Last year, Reilly said, the University of Wisconsin had the second highest amount of students coming in from other institutions, with 1,671 transfer students, trailing UW-Milwaukee, who had 2,424.

Over 17,000 students transferred into a UW college or institution last year, Reilly said.

Eighty-seven percent of these students who transferred to a UW institution or school last year, or nearly 15,000 students, were new transfer students, Reilly said, meaning they had not previously enrolled at the institution or school they were transferring to.

While the UW System has seen an increase in transfer students over the last decade, Mark Nook, interim senior vice president for academic affairs at the UW System, said the rate of transfer students to no transfer students has remained relatively flat, with about 30 percent of incoming students arriving as transfer students.

The percent of transfer students at each school varies dramatically, Nook said, with 20 percent of incoming students at some schools being transfer students and over 50 percent for others. Regardless, Nook said, each individual school must provide adequate programs and resources for students who desire to transfer.

“We can’t ignore the transfer students. We have to have programs in place to make transfer effective, and we do,” Nook said.

One of the programs at the disposal of transfer students is the Transfer Information System, which allows students currently enrolled in a UW school to see how their credits would transfer if they enrolled in a different UW institution, Lynn Freeman, TIS training and outreach consultant for UW System, said.

Freeman said TIS is developing a program which will allow students to see how their credits would fit into a given major of the institution they seek to transfer to.

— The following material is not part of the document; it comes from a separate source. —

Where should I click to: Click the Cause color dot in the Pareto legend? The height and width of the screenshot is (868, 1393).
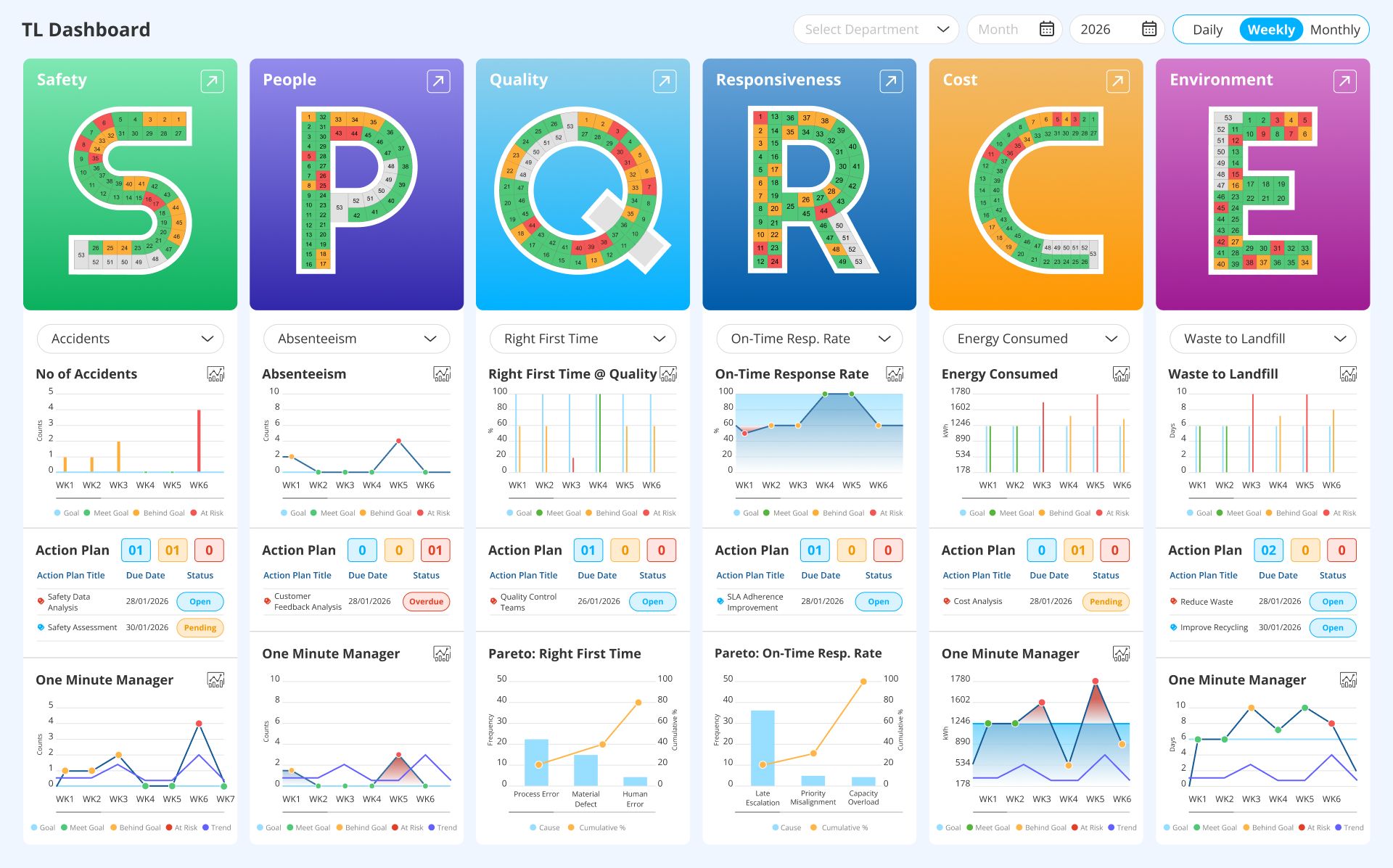pos(532,827)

When compiling data and research on retention levels, Nook said UW schools should not focus so much on the percentage of students who will come in as transfer students, but rather on the percent of their graduates who are transfer students, which is around 31 percent.

Reilly said overall the UW System has provided excellent transfer options to students interested in switching institutions, but said the System must always be focused on finding ways to better the programs.

“Our success in transfer [programs] has been due […] to 40 years of consistent attention and continuous improvement in processes and programs that help transfer students,” Reilly said.